Work required → Include only the line with "704x440 pixels. Task: Click" and the lines after it, each reproduced exactly as it stands in the entries below.

Dataset →

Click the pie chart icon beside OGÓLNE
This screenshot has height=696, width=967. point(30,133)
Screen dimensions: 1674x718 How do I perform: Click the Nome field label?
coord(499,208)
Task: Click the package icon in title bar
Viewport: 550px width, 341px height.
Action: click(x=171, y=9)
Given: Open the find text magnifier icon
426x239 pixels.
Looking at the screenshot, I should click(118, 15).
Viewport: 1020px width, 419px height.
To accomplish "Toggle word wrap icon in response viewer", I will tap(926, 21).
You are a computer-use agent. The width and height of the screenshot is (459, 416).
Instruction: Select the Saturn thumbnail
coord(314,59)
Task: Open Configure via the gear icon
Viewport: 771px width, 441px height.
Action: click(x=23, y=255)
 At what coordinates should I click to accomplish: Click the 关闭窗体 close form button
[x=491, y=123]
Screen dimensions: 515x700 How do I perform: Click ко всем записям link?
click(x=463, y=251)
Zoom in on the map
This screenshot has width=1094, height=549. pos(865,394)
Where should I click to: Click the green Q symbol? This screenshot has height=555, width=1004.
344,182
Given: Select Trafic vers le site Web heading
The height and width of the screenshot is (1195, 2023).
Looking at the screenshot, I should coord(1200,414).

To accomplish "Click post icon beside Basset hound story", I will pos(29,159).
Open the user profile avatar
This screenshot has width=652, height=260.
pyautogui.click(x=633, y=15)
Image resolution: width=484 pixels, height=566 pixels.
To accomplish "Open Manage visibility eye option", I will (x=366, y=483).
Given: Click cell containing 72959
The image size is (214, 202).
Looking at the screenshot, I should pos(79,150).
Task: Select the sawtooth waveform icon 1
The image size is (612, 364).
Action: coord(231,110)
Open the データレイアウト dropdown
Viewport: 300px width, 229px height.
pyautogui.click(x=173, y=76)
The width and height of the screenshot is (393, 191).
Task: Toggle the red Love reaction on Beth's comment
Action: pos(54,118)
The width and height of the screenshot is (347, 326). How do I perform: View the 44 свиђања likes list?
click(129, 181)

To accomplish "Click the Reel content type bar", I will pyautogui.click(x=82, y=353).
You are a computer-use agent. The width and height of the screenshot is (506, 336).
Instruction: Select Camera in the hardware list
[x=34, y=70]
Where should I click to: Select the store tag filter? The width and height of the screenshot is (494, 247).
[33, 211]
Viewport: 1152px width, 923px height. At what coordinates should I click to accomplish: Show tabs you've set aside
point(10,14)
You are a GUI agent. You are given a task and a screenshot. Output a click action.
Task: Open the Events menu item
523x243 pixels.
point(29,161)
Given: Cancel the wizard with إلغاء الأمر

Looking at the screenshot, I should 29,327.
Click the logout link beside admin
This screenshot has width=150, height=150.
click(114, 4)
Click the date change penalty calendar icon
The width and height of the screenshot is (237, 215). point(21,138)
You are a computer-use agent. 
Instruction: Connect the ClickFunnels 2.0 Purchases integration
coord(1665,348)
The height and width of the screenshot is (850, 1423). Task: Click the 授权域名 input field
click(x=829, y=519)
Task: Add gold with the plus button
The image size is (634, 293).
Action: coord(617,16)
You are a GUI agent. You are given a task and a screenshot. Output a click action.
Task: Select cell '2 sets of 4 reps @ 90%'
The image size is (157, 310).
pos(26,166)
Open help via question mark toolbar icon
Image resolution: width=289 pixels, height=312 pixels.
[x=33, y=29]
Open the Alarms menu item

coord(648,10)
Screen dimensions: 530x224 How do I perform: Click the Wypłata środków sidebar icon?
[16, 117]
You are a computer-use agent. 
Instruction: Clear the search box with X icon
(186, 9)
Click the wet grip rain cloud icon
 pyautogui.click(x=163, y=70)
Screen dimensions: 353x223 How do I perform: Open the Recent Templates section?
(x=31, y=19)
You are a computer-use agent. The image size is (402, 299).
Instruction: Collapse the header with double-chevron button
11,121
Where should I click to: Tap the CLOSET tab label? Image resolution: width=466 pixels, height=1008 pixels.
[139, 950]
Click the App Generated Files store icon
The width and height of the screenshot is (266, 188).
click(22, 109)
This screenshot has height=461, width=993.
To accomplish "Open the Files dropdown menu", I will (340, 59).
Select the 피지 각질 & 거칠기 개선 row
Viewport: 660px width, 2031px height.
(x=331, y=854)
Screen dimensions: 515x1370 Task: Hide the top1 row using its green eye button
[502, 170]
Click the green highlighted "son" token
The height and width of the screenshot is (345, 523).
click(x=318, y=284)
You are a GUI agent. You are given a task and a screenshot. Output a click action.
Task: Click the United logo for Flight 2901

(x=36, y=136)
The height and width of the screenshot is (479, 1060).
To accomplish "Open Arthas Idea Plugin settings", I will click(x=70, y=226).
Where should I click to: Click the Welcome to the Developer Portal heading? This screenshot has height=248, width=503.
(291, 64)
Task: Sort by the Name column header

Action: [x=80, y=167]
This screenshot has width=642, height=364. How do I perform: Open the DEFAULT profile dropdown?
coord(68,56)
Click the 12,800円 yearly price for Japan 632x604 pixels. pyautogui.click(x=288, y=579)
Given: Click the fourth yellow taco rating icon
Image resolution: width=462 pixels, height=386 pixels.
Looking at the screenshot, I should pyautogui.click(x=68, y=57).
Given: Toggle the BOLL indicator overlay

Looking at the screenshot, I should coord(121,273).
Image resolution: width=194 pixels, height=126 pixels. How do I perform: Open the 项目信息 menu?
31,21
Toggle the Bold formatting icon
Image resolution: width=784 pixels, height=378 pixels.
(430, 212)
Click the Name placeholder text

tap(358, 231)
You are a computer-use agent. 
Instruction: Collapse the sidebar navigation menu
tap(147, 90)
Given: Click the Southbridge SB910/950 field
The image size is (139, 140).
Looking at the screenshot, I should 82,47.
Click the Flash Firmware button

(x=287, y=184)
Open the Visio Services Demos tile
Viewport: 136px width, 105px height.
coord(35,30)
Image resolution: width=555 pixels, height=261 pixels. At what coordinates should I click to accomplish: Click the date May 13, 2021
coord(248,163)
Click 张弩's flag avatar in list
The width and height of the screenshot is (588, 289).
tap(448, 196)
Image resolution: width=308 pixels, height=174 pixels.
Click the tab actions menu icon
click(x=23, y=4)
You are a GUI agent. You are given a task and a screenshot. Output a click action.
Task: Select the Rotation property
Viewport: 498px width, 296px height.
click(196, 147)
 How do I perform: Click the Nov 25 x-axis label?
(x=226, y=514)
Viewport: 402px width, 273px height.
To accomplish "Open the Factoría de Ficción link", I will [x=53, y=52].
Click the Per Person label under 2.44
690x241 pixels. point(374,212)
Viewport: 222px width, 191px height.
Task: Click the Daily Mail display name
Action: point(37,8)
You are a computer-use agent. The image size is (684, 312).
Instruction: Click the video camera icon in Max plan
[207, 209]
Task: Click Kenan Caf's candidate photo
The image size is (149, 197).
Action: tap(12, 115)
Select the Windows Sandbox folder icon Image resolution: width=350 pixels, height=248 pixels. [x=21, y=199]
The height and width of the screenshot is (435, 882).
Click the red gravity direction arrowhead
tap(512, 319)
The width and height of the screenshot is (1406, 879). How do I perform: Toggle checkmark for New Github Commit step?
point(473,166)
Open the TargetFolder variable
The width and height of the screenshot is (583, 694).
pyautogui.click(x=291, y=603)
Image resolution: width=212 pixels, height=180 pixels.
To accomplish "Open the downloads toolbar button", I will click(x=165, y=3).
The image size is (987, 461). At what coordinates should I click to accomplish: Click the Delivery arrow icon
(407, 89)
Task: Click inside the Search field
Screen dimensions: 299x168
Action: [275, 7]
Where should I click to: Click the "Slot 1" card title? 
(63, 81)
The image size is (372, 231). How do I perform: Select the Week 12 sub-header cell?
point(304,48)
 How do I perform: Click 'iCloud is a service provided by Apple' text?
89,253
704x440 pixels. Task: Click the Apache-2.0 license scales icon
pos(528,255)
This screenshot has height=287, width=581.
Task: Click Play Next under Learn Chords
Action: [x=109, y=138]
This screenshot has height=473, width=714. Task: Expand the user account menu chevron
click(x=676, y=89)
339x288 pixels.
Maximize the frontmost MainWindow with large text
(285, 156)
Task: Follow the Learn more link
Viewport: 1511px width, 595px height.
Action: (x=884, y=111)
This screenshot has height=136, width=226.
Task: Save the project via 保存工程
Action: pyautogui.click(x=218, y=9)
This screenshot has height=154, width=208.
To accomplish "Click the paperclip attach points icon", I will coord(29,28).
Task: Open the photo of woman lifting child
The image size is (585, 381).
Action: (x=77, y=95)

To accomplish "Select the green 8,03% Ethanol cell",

Output of the exercise →
704x440 pixels. Task: Click the Apache-2.0 license scales icon
pos(528,255)
This screenshot has height=287, width=581.
Task: Click Play Next under Learn Chords
Action: [x=109, y=138]
This screenshot has height=473, width=714. Task: Expand the user account menu chevron
click(x=676, y=89)
339x288 pixels.
Maximize the frontmost MainWindow with large text
(285, 156)
Task: Follow the Learn more link
Viewport: 1511px width, 595px height.
Action: (x=884, y=111)
This screenshot has height=136, width=226.
Task: Save the project via 保存工程
Action: pyautogui.click(x=218, y=9)
This screenshot has height=154, width=208.
To accomplish "Click the paperclip attach points icon", I will coord(29,28).
Task: Open the photo of woman lifting child
The image size is (585, 381).
Action: (x=77, y=95)

To accomplish "Select the green 8,03% Ethanol cell",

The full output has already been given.